Was allerdings beide Versionen nicht können und Alexa schon seit der ersten Stunde, ist eine anständige Gerätesynchronisation. Spreche ich im Bad den Magenta Speaker an, reagieren nicht selten alle und schalten ungewollt das Radio ein. Das bedeutet, dass alle gleichermaßen reagieren und der zweite nicht erkennt, dass der erste den Befehl bereits ausführt. Bei Alexa klappt das schon seit den Anfängen zuverlässig. Stellt man ihn auf "Magenta" ohne voran gestelltes Hallo um, war das versehentliche Zuhören so häufig, dass ich es wieder umgestellt habe. Davon waren Hausbewohner und Gäste sichtlich genervt, dass nicht mal jemand einen der kleinen als Geschenk mitnehmen wollte - das will schon was heißen.

Im Echo-Verbund werden die Einschränkungen noch deutlicher. Die Hallo Magentas verstehen weder Drop-In, noch lässt sich kommunizieren und auch als Multi-Room-System ist keine Synchronisation möglich. Mehr noch, befinden sie sich gemeinsam mit Echos in einem Cluster, werden sogar die Echos gestört und eine synchronisierte Musikwiedergabe klappt nicht mal unter den Amazon-Geräten zuverlässig. Zwar funktionieren Ansprache-Sounds und Folgeantworten, nicht aber die Änderung des Aktivierungsworts. So passiert es auch hier, dass bei Zuruf von Alexa an einen Echo auch der Magenta Speaker einfach mit plappert, so dass die Echos bei uns nur noch auf Echo hören dürfen. Das Fernsteuern klappt weitgehend, Spotify lässt sich im Bad oder Esszimmer abspielen und auch kann die Wiedergabe beendet werden, beim Wecker hat man die Wahl, ob Magenta oder Alexa.
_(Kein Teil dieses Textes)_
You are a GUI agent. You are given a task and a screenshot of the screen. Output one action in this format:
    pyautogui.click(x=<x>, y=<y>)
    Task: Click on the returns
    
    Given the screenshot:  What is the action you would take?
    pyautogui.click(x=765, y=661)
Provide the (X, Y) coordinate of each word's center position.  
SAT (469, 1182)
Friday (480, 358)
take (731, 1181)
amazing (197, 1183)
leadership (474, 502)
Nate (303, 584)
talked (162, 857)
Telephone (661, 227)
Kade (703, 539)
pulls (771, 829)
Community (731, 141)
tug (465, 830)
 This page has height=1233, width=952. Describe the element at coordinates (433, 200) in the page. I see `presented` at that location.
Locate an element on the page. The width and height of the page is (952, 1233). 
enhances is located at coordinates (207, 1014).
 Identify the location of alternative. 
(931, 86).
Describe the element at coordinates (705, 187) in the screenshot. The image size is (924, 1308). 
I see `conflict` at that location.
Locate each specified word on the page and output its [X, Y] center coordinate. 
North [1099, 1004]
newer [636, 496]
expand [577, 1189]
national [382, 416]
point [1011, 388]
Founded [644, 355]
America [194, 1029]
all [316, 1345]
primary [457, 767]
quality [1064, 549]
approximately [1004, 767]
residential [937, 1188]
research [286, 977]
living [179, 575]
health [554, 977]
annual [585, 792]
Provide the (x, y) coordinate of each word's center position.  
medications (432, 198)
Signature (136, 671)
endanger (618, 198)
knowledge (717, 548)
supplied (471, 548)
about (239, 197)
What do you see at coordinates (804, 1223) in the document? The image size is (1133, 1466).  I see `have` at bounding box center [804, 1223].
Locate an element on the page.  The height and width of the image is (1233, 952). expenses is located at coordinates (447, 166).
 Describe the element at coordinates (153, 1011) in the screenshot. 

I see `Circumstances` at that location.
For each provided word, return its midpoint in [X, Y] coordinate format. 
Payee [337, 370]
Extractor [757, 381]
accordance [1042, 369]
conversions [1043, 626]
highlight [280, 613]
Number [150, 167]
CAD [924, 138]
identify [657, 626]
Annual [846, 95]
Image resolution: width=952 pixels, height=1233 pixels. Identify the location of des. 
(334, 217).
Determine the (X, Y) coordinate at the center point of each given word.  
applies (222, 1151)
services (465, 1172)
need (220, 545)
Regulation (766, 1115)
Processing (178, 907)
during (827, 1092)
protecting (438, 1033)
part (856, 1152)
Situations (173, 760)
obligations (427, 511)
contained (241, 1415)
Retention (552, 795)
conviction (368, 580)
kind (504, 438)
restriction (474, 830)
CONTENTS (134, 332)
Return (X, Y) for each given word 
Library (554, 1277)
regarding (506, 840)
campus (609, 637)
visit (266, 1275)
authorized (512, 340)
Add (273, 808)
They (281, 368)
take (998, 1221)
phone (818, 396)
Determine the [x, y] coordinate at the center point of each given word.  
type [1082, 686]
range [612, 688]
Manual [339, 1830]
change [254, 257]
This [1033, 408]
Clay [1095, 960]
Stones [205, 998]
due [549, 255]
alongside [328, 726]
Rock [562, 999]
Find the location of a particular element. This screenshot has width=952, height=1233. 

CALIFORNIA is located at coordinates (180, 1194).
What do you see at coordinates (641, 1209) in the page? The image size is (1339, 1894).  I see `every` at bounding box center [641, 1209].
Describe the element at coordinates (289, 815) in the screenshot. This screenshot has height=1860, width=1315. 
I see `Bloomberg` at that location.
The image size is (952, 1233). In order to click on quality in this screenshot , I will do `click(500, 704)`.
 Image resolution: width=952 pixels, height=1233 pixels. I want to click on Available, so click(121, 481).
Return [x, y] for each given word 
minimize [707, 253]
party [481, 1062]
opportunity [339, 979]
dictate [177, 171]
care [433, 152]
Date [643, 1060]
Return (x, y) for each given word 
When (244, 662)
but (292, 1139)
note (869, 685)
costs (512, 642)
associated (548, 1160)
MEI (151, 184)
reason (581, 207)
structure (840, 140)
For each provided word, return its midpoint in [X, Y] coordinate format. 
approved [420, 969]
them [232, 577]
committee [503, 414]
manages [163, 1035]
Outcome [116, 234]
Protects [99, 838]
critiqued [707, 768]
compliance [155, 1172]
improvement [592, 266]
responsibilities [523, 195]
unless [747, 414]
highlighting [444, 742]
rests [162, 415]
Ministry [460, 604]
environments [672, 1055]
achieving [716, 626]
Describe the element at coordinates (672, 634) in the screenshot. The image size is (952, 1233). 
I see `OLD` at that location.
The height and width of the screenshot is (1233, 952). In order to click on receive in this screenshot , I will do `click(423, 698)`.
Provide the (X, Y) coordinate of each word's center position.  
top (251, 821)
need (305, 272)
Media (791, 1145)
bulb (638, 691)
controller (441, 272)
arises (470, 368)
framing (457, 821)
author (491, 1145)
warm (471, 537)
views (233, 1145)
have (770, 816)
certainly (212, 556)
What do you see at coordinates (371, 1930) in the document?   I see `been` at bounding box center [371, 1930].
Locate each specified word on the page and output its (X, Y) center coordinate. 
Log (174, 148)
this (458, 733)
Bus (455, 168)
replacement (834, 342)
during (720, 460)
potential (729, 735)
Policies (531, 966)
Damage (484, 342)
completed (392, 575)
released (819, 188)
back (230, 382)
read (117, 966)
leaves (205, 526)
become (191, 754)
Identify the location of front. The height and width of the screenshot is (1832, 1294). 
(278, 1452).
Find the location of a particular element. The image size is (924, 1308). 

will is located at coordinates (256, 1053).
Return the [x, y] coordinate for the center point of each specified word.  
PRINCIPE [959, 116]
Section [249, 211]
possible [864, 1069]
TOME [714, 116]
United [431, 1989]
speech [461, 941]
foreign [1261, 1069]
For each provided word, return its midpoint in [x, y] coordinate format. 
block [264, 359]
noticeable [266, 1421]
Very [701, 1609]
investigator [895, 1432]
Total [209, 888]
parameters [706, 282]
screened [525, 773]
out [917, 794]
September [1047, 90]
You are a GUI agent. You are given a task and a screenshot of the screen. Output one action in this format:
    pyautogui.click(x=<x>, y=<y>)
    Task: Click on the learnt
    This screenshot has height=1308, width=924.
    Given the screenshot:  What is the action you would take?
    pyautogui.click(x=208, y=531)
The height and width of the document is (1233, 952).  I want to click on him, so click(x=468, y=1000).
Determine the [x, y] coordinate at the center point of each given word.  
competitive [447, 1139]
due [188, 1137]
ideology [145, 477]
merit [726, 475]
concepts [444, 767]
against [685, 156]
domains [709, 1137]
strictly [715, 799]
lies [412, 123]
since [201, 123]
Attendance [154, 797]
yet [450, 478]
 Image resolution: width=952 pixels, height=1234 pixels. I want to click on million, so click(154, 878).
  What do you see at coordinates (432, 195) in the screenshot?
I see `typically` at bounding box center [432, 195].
Abschließend sei noch hinzugefügt, dass die zwei Assistenten verwirren, vor Allem, wenn der Nachfolger im Bad nicht weiß, ob das Radio nun mit Alexa oderMagenta gestartet wurde, das kann beim Anhalten zu Problemen führen. Gleiches gilt für die Weckzeiten und auch das störte viele Anwender bei uns im Haushalt. Die Gründe, warum noch zwei bleiben durften, ist zunächst die DECT-Funktion und Namenansage, unbekannte Anrufer werden nur aufs Ortsnetz reduziert. Zudem klingt der große Magenta Speaker besser als der große Echo der zweiten Generation. Wenn ich die Teile aber zur UVP hätte kaufen müssen, dann würde ich mich schwärzer ärgern, als die dunkle Farbe des Magenta Speaker Mini. Ich habe beide in weiß und von der Telekom gab es Weihnachten 2020 für die Kleinen netterweise Aufkleber, die das Design etwas aufhübschen und schwierig anzubringen sind. So sieht unser Mini jetzt aus, wie ein Swimming Pool, was sich im Bad gut macht.